Precise quantification of nintedanib (NIN) is essential due to its widespread clinical use and the need for reliable quality control in pharmaceutical and biological samples. In this study, a sensitive electrochemical sensor based on a multi-walled carbon nanotube-modified carbon paste electrode (MWCNT/CPE) was developed for NIN determination. The electrochemical behavior of NIN was investigated using differential pulse voltammetry (DPV) in Britton–Robinson buffer (pH 2.0), producing a well-defined anodic peak. A linear response was obtained over the concentration range of 0.02–2.0 µM (R² = 0.998), with low limits of detection and quantification of 0.17 nM and 0.57 nM, respectively.
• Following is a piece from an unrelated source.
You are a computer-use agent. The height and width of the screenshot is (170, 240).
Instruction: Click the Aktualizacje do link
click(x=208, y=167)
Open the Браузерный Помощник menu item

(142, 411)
The method was successfully applied to pharmaceutical formulations and biological fluids, yielding recoveries between 96.53% and 104.23% with RSD values below 3%. A UV-visible spectrophotometric method was also developed, showing good linearity over the range of 10–40 µM with a limit of detection of 0.36 µM, along with satisfactory precision and accuracy. The environmental sustainability of both methods was evaluated using the GEMAM tool, yielding scores of 6.42 and 8.058 for the electrochemical and spectrophotometric methods, respectively, confirming their excellent green characteristics. The use of water as the sole solvent, together with low reagent consumption and minimal waste generation, significantly enhances their environmental compatibility. Overall, the electrochemical method provides superior sensitivity, while the spectrophotometric method offers a simple, cost-effective, and highly sustainable alternative for routine analysis.